▸ **What is required**
Which of the lines in the data below contain the string "computer"? Copy each of them.

══ Data extracts ══

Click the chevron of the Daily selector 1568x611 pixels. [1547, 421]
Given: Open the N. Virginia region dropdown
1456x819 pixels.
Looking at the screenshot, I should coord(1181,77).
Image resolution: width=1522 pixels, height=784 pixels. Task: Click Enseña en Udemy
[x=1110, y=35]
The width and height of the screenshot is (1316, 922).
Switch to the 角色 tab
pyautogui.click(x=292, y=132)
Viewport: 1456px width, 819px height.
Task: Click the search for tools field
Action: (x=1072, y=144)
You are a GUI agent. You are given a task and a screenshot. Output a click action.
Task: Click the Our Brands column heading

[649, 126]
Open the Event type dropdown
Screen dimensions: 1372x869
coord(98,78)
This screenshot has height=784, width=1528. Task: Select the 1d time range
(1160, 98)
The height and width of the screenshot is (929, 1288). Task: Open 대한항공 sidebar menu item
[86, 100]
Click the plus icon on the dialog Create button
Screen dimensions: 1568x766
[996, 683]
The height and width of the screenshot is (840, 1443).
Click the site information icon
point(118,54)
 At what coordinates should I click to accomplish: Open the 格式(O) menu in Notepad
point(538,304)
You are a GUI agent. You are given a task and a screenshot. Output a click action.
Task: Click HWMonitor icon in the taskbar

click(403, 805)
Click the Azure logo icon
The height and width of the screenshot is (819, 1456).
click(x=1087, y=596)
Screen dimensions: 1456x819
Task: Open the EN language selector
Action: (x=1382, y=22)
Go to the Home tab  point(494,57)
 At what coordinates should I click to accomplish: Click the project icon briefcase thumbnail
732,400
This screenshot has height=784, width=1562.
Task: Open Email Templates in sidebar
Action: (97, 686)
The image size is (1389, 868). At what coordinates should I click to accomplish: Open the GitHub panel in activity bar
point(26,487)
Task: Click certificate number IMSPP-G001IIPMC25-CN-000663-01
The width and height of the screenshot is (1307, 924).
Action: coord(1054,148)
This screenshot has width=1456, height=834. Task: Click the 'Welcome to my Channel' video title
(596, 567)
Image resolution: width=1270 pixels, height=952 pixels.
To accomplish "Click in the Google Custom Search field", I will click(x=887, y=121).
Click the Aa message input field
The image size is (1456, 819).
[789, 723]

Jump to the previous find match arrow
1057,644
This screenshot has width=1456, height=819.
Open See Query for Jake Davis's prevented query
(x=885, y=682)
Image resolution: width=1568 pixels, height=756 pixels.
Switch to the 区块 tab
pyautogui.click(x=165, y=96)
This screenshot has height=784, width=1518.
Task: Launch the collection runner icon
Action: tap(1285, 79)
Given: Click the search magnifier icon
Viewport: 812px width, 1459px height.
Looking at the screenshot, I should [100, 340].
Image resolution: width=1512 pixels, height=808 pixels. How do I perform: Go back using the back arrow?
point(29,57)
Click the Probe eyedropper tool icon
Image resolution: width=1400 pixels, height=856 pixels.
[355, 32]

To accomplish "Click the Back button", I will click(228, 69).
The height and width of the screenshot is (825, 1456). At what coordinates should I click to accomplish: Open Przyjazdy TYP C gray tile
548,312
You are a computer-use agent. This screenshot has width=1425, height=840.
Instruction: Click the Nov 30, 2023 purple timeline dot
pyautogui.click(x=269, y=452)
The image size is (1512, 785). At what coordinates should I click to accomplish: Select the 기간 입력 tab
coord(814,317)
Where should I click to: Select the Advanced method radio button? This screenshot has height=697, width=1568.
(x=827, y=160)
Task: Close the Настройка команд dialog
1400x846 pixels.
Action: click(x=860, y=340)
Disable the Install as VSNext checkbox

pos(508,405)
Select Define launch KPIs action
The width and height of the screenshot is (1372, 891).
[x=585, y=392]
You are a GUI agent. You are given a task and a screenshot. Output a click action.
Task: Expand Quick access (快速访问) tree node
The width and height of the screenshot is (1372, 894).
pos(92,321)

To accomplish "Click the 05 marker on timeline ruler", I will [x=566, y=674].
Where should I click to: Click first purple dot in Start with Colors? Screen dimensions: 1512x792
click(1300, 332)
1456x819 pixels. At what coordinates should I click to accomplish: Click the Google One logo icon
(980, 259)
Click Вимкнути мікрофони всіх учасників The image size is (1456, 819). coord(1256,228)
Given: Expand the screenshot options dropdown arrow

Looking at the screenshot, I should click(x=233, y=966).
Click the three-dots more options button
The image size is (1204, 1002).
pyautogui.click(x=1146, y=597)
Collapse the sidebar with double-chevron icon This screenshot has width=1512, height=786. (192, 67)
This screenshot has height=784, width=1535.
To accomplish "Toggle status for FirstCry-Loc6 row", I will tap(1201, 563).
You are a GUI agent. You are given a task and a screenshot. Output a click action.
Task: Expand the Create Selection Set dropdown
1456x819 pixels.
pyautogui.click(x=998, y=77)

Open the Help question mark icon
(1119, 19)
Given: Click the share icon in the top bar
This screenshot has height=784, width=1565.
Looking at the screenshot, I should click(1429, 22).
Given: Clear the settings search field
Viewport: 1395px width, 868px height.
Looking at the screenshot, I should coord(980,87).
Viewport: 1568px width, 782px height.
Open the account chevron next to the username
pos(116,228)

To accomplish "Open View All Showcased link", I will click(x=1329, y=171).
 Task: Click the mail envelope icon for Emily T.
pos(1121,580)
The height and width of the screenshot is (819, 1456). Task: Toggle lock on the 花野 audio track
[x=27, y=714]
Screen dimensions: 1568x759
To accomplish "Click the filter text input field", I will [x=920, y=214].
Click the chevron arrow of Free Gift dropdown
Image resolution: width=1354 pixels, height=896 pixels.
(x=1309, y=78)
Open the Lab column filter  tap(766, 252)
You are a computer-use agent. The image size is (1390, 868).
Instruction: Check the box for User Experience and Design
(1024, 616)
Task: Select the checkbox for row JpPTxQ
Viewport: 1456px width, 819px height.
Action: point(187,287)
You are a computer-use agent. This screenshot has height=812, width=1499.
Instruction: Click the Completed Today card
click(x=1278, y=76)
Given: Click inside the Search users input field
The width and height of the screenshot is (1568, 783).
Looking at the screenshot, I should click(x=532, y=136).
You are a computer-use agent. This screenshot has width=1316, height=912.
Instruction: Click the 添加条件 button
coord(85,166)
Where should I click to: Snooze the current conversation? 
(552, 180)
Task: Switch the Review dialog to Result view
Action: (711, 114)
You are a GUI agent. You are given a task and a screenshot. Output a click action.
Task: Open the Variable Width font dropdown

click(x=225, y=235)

═══

▸ **Answer to this problem**
You are a computer-use agent. This screenshot has width=1425, height=840.
You are a computer-use agent. The image size is (1390, 868).
You are a computer-use agent. This screenshot has height=812, width=1499.
You are a computer-use agent. This screenshot has width=1316, height=912.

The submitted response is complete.